Based on Dis Poem by Mutabaruka, which is a very deeply moving spoken word piece that I happen to be dancing to at the aforementioned unnamed dance show this week. Yay. 

Almost doctors

Our Introduction to Medical Practice course takes us to the hospital for two weeks so we can learn to take histories and do physical examinations. It sounded way cooler before I was actually doing any of it. Things I have learnt during my first week include:

I don’t like talking to people – really.
Every book I’ve read tells you to remember that you’re learning, and that the patient knows you’re learning so you shouldn’t feel like you’re wasting everyone’s time. Guess what? I still feel like I’m wasting everyone’s time. But I think, with practice, I’ll feel less unnecessary.

Hospitals are really big (and elevators are never on time)
Our hospital has ten floors. Ten floors. Are you kidding me? As a general rule, I only use elevators when I absolutely need to, simply because I hate them. But when you have to walk up seven floors using the stairs, you start to think that maybe a little vestibular wonkyness would be worth it if your thighs would just stop burning, oh god.

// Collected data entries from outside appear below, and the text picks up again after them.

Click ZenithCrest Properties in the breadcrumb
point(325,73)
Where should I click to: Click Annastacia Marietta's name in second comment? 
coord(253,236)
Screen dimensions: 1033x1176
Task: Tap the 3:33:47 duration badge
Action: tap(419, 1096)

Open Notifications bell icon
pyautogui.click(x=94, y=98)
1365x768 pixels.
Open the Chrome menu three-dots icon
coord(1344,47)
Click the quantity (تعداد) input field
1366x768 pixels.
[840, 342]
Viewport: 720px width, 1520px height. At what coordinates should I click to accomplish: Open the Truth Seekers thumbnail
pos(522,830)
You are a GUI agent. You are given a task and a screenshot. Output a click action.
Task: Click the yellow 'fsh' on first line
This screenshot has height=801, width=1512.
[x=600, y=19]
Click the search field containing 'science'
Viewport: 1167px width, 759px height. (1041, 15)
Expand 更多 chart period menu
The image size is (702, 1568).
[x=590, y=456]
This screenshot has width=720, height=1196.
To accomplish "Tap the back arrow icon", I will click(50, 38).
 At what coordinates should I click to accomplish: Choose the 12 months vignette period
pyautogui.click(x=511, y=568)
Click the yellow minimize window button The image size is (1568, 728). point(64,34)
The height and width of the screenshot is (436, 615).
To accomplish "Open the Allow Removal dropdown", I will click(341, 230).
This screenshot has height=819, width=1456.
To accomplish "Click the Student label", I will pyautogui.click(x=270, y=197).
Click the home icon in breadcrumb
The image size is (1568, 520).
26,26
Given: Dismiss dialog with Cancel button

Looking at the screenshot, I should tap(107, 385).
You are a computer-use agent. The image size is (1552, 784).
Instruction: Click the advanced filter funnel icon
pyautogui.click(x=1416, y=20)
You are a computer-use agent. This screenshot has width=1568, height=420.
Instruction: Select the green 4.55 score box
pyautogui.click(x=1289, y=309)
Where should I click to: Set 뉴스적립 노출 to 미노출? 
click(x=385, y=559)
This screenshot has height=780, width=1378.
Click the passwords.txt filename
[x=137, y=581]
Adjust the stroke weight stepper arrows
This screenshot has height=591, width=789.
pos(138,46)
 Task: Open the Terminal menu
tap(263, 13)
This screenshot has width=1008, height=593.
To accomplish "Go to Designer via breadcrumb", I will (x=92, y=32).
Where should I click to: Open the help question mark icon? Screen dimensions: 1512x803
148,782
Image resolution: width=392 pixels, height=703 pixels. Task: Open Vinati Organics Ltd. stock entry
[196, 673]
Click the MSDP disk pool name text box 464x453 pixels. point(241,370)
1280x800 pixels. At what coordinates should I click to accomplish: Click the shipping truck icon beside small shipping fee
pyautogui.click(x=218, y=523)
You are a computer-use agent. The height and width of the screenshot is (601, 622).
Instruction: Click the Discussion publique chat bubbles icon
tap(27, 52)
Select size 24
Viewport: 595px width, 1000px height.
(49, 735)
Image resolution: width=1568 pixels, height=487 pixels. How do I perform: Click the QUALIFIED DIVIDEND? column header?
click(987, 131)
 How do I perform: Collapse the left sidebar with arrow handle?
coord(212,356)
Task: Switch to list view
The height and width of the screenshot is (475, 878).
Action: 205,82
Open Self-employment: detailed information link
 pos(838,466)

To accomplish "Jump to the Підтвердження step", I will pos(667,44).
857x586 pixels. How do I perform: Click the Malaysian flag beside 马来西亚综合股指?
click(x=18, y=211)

Consultants know everything (even the medical students in the year above you know everything)
Consultants work years to cultivate their mad skills of tripping up too-cocky residents and students. They all exude an aura of ‘my intellect is much too busy for you, but here have a crumb of knowledge from my vast and infinite repertoire. NOT.’ So often this week I’ve felt like everyone else in my class knew things that I didn’t. But then there’s always the times when you know things they don’t too.

Everyone is always busy
Consultants, residents, interns, nurses. Everyone has somewhere to be and something to do (usually several of each) except the patients. Which is kind of frustrating and kind of not. The buys people are who you need to learn from, but the patients are who you’ll be practicing your skills on. It’s kind of a trade-off… that doesn’t usually work out in your favour.

Surgery is no fun at all
Standing for an hour and a half with nothing to do except watch gloved hands clutching instruments and doing things that are far above your head because nobody bothers to explain any of it to you is not my idea of a good time. The most interesting thing in the room turned out to be the heart monitor, because I could actually see it clearly, and it was the only thing I could understand.

As long as there’s a seat available, take it
You spend so much time standing and walking that by lunch you kind of collapse onto the nearest (soft) flat surface and breathe an audible sigh of relief. Which brings me to another point: wear comfortable shoes. Use insoles if you have to. On my first day I was so excited that I hardly sat down. By the time I went home, I ended up having to soak my feet for an hour. Lesson learnt.

Pax.

Do you have any hospital stories to share, from either side of the medical field?